Partially blown head gasket?
I have a 99 softail custom that I don't know what it has inside. I bought the bike a while ago, and the owner didn't have any of the specs of what was done to it. It has stock jugs, but S&S super stock heads and super e carb. It definitely has a big cam in it, but I have no idea what. It only has 24000 miles on it, and as far as the owner knew, all the mods were done when it was fairly new (he was second owner, first owner was a friend of his)
Ok, a while ago I started noticing some light oil spatter on the top of the primary and bottom front of the coil cover (like a handful of pin head sized dots). I finally figured out it's coming from the head gasket on the rear head, just in front of the rear head bolt. It's not a leak, or even a weep, just an occasional spatter. When it's running, if I watch it I see small bubbles coming from the head gasket occasionally.
I know I need to tear down and put new gaskets on, that's not a problem, but I've been burning some oil as well. It has never smoked, not on startup (unless I leave the choke on too long, but that's fuel), not under power, decel, nothing. I havn't been keeping track exactly, but I estimate I'm going through a quart every 1000 to 1500 miles. Plugs look good, and the bike runs great, other than it will load up if I spend too much time at parade speed (cam is big and nasty sounding, and likes high rpms).
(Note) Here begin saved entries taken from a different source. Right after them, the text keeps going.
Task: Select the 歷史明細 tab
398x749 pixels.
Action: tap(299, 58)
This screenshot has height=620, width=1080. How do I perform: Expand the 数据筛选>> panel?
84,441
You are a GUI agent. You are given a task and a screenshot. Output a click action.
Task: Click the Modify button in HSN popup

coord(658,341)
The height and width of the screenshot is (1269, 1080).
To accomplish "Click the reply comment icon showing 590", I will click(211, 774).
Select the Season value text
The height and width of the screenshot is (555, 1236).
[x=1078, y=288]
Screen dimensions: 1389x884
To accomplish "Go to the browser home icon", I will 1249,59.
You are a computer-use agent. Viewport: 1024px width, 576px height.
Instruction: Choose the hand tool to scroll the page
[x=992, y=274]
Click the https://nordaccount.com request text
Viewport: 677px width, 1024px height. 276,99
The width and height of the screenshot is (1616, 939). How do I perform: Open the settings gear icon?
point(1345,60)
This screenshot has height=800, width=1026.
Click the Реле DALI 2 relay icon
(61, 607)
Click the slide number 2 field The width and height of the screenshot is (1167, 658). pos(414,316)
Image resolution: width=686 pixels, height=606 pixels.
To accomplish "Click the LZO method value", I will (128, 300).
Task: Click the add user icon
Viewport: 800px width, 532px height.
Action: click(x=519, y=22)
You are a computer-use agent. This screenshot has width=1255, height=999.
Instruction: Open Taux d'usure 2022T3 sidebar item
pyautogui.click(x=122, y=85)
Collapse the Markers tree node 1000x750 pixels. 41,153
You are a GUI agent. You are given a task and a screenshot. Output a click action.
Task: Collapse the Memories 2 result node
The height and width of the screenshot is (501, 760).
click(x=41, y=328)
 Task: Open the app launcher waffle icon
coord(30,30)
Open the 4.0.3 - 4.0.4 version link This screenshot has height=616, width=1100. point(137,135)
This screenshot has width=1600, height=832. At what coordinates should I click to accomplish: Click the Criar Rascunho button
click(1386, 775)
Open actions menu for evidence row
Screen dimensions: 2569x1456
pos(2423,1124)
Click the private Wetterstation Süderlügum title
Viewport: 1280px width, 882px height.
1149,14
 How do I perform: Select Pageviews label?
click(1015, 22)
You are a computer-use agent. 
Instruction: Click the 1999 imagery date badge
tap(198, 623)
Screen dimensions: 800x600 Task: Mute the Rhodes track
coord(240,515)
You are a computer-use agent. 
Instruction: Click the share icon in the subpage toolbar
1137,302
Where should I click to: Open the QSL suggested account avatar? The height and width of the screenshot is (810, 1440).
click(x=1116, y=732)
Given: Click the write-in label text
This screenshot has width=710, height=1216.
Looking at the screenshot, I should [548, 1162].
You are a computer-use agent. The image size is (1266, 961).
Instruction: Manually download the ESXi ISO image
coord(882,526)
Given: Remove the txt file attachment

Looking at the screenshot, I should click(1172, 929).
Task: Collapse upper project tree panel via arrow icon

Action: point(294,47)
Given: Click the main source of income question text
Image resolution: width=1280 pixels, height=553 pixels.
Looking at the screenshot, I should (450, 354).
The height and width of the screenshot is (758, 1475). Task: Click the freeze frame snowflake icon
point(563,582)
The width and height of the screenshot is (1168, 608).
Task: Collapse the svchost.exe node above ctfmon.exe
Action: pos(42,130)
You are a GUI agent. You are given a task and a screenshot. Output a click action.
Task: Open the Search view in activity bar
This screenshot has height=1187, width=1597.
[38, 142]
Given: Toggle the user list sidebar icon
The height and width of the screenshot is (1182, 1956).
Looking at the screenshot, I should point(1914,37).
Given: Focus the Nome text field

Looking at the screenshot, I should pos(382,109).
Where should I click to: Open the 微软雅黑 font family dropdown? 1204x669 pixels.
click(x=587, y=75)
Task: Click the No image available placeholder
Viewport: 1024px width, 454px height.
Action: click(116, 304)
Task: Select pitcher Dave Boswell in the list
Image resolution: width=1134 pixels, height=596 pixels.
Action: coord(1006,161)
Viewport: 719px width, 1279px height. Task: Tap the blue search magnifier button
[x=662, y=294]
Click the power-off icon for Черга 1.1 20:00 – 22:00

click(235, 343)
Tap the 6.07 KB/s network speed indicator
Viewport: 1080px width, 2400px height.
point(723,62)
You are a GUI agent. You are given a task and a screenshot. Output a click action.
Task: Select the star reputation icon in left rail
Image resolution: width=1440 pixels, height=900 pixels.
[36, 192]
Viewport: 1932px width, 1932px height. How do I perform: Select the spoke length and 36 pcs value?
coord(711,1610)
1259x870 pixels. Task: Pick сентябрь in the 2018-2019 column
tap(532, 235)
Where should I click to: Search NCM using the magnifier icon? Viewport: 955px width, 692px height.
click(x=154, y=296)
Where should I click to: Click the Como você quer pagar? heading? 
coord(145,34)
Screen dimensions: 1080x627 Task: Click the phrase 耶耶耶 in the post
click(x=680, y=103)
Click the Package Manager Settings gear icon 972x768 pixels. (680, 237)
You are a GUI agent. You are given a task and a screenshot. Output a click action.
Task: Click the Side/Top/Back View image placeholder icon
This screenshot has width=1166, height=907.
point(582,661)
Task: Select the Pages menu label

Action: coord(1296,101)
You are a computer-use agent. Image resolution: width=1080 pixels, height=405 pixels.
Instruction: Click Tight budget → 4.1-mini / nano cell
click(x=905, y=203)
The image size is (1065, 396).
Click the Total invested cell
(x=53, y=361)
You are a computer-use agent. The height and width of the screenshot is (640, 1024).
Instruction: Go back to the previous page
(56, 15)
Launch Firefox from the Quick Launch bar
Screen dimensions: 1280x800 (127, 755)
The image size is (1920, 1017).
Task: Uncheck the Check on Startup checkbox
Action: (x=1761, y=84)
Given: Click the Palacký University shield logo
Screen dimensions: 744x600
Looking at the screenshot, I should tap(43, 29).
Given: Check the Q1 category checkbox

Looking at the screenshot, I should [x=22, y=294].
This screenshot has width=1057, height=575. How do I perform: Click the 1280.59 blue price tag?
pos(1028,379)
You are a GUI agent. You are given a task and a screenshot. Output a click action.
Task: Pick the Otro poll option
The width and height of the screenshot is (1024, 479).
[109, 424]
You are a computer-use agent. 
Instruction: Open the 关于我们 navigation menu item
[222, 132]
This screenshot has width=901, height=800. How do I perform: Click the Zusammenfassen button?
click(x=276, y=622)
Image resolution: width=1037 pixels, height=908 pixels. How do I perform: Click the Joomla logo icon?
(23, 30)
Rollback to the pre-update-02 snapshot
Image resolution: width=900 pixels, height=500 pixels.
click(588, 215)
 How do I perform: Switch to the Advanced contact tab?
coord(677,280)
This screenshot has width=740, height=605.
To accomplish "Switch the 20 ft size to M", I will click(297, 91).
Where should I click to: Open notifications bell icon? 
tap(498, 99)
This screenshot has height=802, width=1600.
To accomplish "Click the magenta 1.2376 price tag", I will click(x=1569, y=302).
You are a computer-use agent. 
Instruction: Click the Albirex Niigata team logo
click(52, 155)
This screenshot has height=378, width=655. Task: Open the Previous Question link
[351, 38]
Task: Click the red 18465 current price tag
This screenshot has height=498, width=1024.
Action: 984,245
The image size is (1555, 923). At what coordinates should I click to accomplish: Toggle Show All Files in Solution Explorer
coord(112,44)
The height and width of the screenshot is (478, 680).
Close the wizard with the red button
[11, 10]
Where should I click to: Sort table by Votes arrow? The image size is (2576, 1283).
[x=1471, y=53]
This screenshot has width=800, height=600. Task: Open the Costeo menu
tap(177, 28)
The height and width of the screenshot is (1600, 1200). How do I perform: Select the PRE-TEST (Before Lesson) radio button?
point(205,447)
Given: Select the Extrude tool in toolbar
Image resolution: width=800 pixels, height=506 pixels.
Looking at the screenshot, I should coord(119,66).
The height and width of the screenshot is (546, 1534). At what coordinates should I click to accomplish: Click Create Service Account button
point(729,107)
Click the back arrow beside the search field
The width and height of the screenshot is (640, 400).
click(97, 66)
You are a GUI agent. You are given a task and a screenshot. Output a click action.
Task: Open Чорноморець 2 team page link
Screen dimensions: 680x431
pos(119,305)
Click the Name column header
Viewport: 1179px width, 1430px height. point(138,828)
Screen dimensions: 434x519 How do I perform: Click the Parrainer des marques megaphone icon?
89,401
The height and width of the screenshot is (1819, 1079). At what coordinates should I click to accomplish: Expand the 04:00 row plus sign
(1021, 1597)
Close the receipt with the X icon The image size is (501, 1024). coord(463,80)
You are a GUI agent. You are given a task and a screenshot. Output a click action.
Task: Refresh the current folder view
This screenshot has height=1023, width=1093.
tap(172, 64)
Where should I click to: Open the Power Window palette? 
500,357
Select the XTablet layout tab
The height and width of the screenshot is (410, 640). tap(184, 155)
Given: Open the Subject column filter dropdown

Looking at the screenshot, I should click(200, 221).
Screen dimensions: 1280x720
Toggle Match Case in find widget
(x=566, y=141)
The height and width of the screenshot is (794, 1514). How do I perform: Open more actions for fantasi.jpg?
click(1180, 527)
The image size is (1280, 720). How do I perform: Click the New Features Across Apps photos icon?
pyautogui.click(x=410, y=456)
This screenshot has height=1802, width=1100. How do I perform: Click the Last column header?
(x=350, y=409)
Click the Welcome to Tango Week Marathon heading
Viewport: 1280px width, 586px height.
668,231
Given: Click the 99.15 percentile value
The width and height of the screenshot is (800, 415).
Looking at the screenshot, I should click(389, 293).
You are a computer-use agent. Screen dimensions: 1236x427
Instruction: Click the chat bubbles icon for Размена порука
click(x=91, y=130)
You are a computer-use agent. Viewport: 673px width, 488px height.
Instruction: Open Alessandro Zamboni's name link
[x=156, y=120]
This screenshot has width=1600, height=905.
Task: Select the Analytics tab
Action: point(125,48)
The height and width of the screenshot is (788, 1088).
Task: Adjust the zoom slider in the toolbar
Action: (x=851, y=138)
If I'm not mistaken, the oil returns in the heads are on the back of the head(ive been into twin cams before, but never an evo), on the other side of the head bolt from where my small leak is, but I'm still getting oil spatters. I did a compression test and both cylinders came out at 170 to 175 cold, wot, no oil added. I'm trying to find a leak down tester to diagnose further, but it seems the rings are good. If the guide seals were bad I would think it would puff here and there, but it doesn't. Is it possible that the oil I'm burning is coming from the light head gasket leak?
Some aftermarket gaskets are not perfect and cause misalignment of the o-ring. I am having exactly this problem now, and I'm not worrying about it till winter. In theory, one can ride like this forever. In practice, I'll change the headgaskets over winter, just to get me peace of mind
Don't know how you guys did it, but the way we torqued shovelhead head bolts was to put a Craftsman 7/16" box end wrench on them and hit the wrench with a 3 lb sledge hammer. No more head gasket problems that way. Ahh, don't try that on an evo.